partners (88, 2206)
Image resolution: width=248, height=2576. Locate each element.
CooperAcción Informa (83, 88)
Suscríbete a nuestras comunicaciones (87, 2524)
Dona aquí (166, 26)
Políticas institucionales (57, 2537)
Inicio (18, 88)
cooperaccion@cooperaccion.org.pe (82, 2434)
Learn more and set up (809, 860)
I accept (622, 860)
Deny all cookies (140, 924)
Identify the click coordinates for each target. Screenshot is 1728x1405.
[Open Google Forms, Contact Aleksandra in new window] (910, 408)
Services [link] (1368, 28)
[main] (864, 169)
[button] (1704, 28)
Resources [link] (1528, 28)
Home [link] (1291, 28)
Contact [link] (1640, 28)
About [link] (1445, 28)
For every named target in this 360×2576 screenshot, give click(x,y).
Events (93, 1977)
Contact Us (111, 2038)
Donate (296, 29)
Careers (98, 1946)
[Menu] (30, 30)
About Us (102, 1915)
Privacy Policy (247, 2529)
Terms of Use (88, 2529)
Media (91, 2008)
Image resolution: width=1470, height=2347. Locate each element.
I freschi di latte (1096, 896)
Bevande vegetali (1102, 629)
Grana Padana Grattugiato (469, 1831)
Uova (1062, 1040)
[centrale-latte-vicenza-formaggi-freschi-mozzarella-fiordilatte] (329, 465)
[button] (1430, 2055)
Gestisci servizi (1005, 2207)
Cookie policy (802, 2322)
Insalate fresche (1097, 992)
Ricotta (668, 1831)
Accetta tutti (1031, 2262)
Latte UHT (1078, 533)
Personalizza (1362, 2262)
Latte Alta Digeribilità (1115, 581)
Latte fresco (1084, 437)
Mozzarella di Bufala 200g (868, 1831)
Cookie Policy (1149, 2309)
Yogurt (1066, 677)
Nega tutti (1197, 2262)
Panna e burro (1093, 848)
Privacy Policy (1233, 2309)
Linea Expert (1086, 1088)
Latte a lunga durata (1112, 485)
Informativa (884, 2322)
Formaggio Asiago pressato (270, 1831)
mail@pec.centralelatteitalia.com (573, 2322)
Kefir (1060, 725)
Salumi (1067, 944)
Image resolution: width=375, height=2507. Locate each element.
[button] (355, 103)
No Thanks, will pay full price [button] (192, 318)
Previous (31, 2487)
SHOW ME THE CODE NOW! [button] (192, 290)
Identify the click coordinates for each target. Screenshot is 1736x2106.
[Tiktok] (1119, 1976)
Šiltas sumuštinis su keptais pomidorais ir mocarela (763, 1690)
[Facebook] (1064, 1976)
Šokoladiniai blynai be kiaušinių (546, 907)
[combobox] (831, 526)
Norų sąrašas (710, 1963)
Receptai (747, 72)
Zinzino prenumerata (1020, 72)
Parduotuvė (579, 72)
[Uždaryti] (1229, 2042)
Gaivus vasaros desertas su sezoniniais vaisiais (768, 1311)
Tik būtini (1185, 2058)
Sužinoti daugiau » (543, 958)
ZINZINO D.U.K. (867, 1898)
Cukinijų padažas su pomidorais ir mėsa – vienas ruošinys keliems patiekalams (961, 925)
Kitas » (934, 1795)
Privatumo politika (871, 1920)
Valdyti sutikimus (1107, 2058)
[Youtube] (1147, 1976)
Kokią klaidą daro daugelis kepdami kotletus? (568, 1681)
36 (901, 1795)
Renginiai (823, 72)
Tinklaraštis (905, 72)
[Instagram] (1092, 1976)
^^^^^^^^
» What needs to be done
Every word of the data above should be given again, exactly as it stands.

» Answer to this problem
partners (88, 2206)
Image resolution: width=248, height=2576. Locate each element.
CooperAcción Informa (83, 88)
Suscríbete a nuestras comunicaciones (87, 2524)
Dona aquí (166, 26)
Políticas institucionales (57, 2537)
Inicio (18, 88)
cooperaccion@cooperaccion.org.pe (82, 2434)
Learn more and set up (809, 860)
I accept (622, 860)
Deny all cookies (140, 924)
Identify the click coordinates for each target. Screenshot is 1728x1405.
[Open Google Forms, Contact Aleksandra in new window] (910, 408)
Services [link] (1368, 28)
[main] (864, 169)
[button] (1704, 28)
Resources [link] (1528, 28)
Home [link] (1291, 28)
Contact [link] (1640, 28)
About [link] (1445, 28)
For every named target in this 360×2576 screenshot, give click(x,y).
Events (93, 1977)
Contact Us (111, 2038)
Donate (296, 29)
Careers (98, 1946)
[Menu] (30, 30)
About Us (102, 1915)
Privacy Policy (247, 2529)
Terms of Use (88, 2529)
Media (91, 2008)
Image resolution: width=1470, height=2347. Locate each element.
I freschi di latte (1096, 896)
Bevande vegetali (1102, 629)
Grana Padana Grattugiato (469, 1831)
Uova (1062, 1040)
[centrale-latte-vicenza-formaggi-freschi-mozzarella-fiordilatte] (329, 465)
[button] (1430, 2055)
Gestisci servizi (1005, 2207)
Cookie policy (802, 2322)
Insalate fresche (1097, 992)
Ricotta (668, 1831)
Accetta tutti (1031, 2262)
Latte UHT (1078, 533)
Personalizza (1362, 2262)
Latte Alta Digeribilità (1115, 581)
Latte fresco (1084, 437)
Mozzarella di Bufala 200g (868, 1831)
Cookie Policy (1149, 2309)
Yogurt (1066, 677)
Nega tutti (1197, 2262)
Panna e burro (1093, 848)
Privacy Policy (1233, 2309)
Linea Expert (1086, 1088)
Latte a lunga durata (1112, 485)
Informativa (884, 2322)
Formaggio Asiago pressato (270, 1831)
mail@pec.centralelatteitalia.com (573, 2322)
Kefir (1060, 725)
Salumi (1067, 944)
Image resolution: width=375, height=2507. Locate each element.
[button] (355, 103)
No Thanks, will pay full price [button] (192, 318)
Previous (31, 2487)
SHOW ME THE CODE NOW! [button] (192, 290)
Identify the click coordinates for each target. Screenshot is 1736x2106.
[Tiktok] (1119, 1976)
Šiltas sumuštinis su keptais pomidorais ir mocarela (763, 1690)
[Facebook] (1064, 1976)
Šokoladiniai blynai be kiaušinių (546, 907)
[combobox] (831, 526)
Norų sąrašas (710, 1963)
Receptai (747, 72)
Zinzino prenumerata (1020, 72)
Parduotuvė (579, 72)
[Uždaryti] (1229, 2042)
Gaivus vasaros desertas su sezoniniais vaisiais (768, 1311)
Tik būtini (1185, 2058)
Sužinoti daugiau » (543, 958)
ZINZINO D.U.K. (867, 1898)
Cukinijų padažas su pomidorais ir mėsa – vienas ruošinys keliems patiekalams (961, 925)
Kitas » (934, 1795)
Privatumo politika (871, 1920)
Valdyti sutikimus (1107, 2058)
[Youtube] (1147, 1976)
Kokią klaidą daro daugelis kepdami kotletus? (568, 1681)
36 (901, 1795)
Renginiai (823, 72)
Tinklaraštis (905, 72)
[Instagram] (1092, 1976)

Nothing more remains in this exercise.